For those of you who look at the TAMs of these different markets, and understand how we actually enter a market, what we do is we look at, number one, what is the size of the market that we’re entering into? When we look at sales, it’s obviously a multibillion dollar market service platform, especially marketing is becoming that way. But analytics is already that way. Analytics, business intelligence, is one of the biggest, most exciting markets in the whole industry.

This is not a CRM story. This is analytics for the rest of us, period. And we have the best analytics and business intelligence product on the planet, and we are going to market in a huge way, and I’d just like to ask Keith now to talk about the changes that he’s making to his organization to focus on this opportunity, some of the advancements he’s seen in the pipeline regarding analytics. It’s a super-exciting moment, and Keith can also talk to you about some of the deals he’s already closed in the third quarter.

Keith Block - President

Thanks, Marc. So let me just give some color commentary on this. So obviously as I said in the opening comments, this is a product that has been around for just a few short weeks. And already we’re starting to see, with some pretty large companies, interest in the product. We’ve already signed some customers.

So we’re very, very excited about the momentum, and as far as readiness for the organization, we’ve had our entire sales organization go through what we call a black belt process for training, so that they’re completely enabled and ready to engage with our customers around analytics.

We also have a specialized organization that focuses every day. They wake up every day and all they think about is how to deploy analytics with our customers to make them successful. And we’re seeing some interesting characteristics, and I’ll talk about opportunities. We don’t like to talk about pipeline, but we’re actually starting to see customers who are not Salesforce customers, who are interested in analytics, because they see how robust it is.

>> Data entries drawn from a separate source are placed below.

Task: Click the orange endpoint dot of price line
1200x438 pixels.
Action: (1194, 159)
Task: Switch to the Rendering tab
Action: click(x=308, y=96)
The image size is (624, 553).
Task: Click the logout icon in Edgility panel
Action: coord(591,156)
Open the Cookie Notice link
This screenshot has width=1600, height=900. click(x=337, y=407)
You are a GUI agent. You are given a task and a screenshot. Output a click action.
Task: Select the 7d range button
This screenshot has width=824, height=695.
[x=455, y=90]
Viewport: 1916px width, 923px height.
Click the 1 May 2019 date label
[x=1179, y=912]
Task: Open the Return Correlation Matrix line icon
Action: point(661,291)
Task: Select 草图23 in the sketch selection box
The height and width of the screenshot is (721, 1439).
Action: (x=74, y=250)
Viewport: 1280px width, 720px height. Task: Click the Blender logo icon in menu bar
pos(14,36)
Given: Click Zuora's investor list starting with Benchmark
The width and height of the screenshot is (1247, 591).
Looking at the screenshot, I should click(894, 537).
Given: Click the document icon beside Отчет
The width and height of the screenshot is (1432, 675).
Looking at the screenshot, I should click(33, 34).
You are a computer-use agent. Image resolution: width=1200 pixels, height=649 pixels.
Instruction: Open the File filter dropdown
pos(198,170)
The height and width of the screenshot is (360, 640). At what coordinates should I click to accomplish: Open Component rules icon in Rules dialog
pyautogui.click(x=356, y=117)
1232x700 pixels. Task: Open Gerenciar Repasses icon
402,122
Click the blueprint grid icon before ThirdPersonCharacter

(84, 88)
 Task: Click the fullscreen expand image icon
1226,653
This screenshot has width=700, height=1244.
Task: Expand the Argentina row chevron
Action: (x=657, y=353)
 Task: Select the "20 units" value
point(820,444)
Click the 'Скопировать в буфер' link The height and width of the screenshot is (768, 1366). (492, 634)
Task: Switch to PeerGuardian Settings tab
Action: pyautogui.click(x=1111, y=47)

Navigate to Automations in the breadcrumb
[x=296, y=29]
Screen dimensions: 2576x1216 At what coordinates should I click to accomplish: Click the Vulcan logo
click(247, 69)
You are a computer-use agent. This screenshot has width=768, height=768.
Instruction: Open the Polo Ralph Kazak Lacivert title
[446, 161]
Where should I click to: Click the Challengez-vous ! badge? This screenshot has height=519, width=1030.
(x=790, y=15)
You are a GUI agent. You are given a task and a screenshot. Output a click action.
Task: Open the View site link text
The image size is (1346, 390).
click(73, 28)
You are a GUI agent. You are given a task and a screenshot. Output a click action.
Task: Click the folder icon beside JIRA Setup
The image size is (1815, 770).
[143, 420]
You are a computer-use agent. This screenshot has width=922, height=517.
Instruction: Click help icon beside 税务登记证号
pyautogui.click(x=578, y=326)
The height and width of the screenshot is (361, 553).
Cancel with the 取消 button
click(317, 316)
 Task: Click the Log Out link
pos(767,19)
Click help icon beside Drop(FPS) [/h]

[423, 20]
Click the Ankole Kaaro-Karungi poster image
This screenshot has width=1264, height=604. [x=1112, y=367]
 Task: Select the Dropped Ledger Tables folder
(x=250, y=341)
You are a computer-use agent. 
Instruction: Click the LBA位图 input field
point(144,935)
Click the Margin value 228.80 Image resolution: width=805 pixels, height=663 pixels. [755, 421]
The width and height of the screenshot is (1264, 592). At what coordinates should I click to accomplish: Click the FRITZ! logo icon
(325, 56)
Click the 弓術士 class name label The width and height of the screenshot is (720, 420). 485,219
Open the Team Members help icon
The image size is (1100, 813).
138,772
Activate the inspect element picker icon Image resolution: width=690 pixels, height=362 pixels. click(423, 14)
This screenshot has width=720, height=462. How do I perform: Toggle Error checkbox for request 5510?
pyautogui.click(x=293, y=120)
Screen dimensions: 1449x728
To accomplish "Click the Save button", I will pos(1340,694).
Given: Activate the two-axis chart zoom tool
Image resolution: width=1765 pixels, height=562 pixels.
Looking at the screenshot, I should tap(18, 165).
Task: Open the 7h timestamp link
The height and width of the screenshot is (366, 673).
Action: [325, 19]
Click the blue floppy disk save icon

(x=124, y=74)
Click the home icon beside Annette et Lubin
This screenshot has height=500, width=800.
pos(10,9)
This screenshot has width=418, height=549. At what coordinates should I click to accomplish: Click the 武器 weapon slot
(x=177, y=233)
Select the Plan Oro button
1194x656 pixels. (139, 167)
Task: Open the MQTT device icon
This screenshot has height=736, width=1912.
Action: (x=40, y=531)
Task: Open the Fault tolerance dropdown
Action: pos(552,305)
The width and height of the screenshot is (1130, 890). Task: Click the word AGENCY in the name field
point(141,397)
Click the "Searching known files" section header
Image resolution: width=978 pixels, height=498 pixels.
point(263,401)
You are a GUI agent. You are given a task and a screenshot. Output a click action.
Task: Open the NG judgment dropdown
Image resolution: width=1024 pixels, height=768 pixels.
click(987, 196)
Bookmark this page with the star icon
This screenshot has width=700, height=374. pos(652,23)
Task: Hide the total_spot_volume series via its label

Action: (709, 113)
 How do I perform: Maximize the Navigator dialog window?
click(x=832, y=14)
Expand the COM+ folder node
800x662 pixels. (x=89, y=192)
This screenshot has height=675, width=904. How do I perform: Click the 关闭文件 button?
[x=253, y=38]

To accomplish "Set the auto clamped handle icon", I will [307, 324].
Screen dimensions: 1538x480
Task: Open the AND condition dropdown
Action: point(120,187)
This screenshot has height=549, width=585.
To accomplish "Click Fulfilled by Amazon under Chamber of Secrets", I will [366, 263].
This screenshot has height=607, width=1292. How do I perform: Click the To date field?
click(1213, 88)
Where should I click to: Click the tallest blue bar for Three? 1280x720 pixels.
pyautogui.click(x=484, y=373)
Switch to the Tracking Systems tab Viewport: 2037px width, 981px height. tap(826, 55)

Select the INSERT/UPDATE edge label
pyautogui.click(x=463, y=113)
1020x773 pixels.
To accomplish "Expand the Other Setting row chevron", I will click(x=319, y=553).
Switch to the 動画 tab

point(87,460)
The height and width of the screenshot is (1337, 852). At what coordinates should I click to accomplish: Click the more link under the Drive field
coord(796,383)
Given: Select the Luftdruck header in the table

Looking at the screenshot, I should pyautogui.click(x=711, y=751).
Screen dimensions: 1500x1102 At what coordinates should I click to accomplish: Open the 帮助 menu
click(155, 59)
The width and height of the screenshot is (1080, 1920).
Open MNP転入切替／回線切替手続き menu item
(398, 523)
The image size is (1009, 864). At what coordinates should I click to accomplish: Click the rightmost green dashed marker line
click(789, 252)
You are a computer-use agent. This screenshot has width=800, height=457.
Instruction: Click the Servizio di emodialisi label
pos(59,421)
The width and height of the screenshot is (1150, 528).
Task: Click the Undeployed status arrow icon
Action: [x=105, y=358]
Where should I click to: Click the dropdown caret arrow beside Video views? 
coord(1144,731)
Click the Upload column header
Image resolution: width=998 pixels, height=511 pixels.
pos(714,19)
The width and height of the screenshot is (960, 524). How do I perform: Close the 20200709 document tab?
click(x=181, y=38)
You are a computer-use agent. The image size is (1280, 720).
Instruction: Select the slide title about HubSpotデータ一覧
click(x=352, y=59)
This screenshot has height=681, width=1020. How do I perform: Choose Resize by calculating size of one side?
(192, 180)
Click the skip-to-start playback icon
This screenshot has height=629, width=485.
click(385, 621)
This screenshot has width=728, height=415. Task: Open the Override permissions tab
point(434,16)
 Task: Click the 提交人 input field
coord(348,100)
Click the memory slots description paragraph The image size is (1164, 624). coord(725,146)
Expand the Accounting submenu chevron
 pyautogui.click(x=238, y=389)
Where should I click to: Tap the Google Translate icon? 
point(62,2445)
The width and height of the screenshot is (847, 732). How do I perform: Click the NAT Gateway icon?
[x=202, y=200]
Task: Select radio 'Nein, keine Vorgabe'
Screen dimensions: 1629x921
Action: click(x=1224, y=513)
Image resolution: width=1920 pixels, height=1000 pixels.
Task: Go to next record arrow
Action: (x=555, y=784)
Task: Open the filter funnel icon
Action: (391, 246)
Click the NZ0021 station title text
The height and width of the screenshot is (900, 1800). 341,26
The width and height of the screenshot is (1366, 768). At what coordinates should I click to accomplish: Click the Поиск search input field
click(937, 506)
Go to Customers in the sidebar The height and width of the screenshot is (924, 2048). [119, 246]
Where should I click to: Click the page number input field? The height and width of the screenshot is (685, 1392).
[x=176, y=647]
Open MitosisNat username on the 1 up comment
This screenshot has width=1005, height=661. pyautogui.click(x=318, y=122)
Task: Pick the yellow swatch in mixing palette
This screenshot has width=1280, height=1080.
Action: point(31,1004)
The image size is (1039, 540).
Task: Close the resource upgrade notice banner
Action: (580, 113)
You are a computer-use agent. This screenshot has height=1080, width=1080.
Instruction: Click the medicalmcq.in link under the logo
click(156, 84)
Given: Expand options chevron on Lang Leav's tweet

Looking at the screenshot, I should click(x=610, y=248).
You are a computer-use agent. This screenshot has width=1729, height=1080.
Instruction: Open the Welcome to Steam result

So we’re very, very excited about the opportunity. It is an early release product, but we believe that there’s a lot of momentum and we’re off to a very strong start here. So we feel very good about it.


Our next question comes from the line of Keith Weiss with Morgan Stanley.

Keith Weiss

Maybe one for Mark Hawkins. Did a really nice job on operating margins this quarter, up 244 basis points. It seems like you’re being a little bit more conservative going into Q4, where we typically see a little bit more flow through on operating margins. Maybe you can give us a little bit of color on sort of the investment profile going into Q4, why you see less of an operating margin gain in that Q4, and some insight on how you’re initially thinking about FY16?

Marc Benioff - CEO

First of all, we are pleased, absolutely, when we look at the operating margin progress just really year to date, and I think Q4 was a really nice step up here. You can see some efficiencies in G&A, and we had talked about, you know, I expect and will be planning and driving toward having G&A [indiscernible] 10% over time. We saw some nice efficiencies in other parts of the company.

Don’t forget, when you go into Q4, as you get to the end of the year, you start to get to things like commissions and things of that nature that obviously have a bearing from that standpoint. We feel great about our recommitment to the 125 to 150 basis points for the year, and obviously we’re always driving to achieve and better. But that’s where we’re at on that.